**Exercise instructions:** Return every line from the one with "Image resolution: width=1456 pixels, height=832" through the one with "Given: Center align the text", inclusive, exactly as it appears below.

[Excerpts from a dataset]
--- START ---
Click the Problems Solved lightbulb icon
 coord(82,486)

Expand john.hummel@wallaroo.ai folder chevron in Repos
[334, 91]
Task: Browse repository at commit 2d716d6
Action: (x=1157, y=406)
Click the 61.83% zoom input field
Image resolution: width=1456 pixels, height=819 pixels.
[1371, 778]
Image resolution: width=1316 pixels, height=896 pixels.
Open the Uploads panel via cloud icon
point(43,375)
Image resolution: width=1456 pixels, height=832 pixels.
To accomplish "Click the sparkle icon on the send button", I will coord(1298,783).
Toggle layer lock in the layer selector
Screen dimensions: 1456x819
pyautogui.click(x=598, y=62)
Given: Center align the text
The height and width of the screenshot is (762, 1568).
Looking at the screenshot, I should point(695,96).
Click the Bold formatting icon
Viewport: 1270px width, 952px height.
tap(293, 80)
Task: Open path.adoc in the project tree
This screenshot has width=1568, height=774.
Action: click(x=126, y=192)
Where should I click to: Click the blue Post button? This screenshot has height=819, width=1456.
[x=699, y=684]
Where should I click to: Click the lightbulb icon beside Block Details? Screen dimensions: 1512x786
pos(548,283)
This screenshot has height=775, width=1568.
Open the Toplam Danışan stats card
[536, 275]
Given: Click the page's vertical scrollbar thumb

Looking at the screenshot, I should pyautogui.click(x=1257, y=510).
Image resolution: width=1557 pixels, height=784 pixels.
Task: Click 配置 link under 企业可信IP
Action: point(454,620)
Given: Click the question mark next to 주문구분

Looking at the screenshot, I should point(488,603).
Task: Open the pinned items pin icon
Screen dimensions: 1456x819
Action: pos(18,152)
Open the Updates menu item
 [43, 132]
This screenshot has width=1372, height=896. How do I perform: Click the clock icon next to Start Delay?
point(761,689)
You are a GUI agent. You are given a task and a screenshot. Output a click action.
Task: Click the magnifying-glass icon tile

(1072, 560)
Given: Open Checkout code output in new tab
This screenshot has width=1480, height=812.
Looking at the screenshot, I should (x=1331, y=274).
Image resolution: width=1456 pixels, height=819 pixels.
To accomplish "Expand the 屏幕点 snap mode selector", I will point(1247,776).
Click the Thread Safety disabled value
--- END ---
**Expected answer:**
Image resolution: width=1456 pixels, height=832 pixels.
To accomplish "Click the sparkle icon on the send button", I will coord(1298,783).
Toggle layer lock in the layer selector
Screen dimensions: 1456x819
pyautogui.click(x=598, y=62)
Given: Center align the text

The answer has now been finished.